Analyses were conducted in adult asthmatics followed up in the French case-control and family study on asthma EGEA; the Epidemiological study of the Genetic and Environmental factors of Asthma. We used a mediation analysis to assess the mediated effect by FlOPs levels and the interaction between FlOPs levels and air pollution. Our results add insights on the role of oxidative stress in the association between air pollution and persistent asthma.
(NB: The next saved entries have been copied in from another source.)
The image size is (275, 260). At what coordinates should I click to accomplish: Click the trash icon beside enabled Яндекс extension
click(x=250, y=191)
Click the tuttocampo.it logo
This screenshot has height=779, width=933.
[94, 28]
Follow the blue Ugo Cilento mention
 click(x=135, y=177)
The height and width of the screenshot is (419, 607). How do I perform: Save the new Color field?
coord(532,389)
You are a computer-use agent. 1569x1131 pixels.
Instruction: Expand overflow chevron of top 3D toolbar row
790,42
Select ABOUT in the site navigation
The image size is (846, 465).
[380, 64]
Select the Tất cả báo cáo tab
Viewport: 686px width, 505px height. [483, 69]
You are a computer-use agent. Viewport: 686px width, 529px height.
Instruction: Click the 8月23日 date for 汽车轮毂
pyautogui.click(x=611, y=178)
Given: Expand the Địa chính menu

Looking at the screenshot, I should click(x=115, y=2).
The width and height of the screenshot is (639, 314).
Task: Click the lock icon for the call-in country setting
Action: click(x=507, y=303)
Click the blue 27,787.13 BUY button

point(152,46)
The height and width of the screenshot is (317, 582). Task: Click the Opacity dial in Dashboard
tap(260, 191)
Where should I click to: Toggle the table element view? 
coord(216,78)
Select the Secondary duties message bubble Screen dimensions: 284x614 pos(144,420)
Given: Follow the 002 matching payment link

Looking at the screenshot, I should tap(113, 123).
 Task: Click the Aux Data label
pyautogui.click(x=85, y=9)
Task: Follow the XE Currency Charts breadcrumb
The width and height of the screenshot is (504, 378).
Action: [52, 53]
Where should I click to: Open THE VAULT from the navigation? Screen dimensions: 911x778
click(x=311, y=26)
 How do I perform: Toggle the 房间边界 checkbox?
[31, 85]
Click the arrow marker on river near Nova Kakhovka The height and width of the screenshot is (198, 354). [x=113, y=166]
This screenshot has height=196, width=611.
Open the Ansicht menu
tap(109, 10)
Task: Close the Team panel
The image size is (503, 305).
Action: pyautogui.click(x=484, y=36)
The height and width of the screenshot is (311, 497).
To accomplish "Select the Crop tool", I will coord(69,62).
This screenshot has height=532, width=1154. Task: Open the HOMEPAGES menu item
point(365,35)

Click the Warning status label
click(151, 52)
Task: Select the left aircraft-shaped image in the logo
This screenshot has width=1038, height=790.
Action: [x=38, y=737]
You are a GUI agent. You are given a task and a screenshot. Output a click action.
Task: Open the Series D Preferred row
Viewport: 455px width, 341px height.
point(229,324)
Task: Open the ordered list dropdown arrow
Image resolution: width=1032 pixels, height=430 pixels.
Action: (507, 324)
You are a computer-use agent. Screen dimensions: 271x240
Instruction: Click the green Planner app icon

Peer Review reports. Evidences that outdoor air pollution is associated with asthma incidence, and various asthma phenotypes as asthma control or asthma severity among asthmatics keep going up [ 1 , 2 ], but the associations between outdoor air pollution and persistent asthma are very scarcely studied in adults. To our knowledge, only one study has investigated the associations between nitrogen dioxide NO 2 exposure, traffic road and persistent asthma, and showed that living close to a major road was associated with persistent asthma in adults followed up over eight years [ 3 ].
The underlying biological mechanisms by which outdoor air pollution may affect respiratory health include inflammatory processes, immune response modulations, genetic modifications and oxidative stress damages, which are increasingly suggested. Asthma is an oxidative stress-related disease [ 4 ], and exposures to ozone O 3 , NO 2 and particulate matter PM have been found associated with oxidative stress [ 5 ].
Studying biomarkers is a useful approach to provide new insights into the biological mechanisms that drive the disease process, to predict the development and progression of a disease and to personalize intervention strategies [ 6 , 7 ].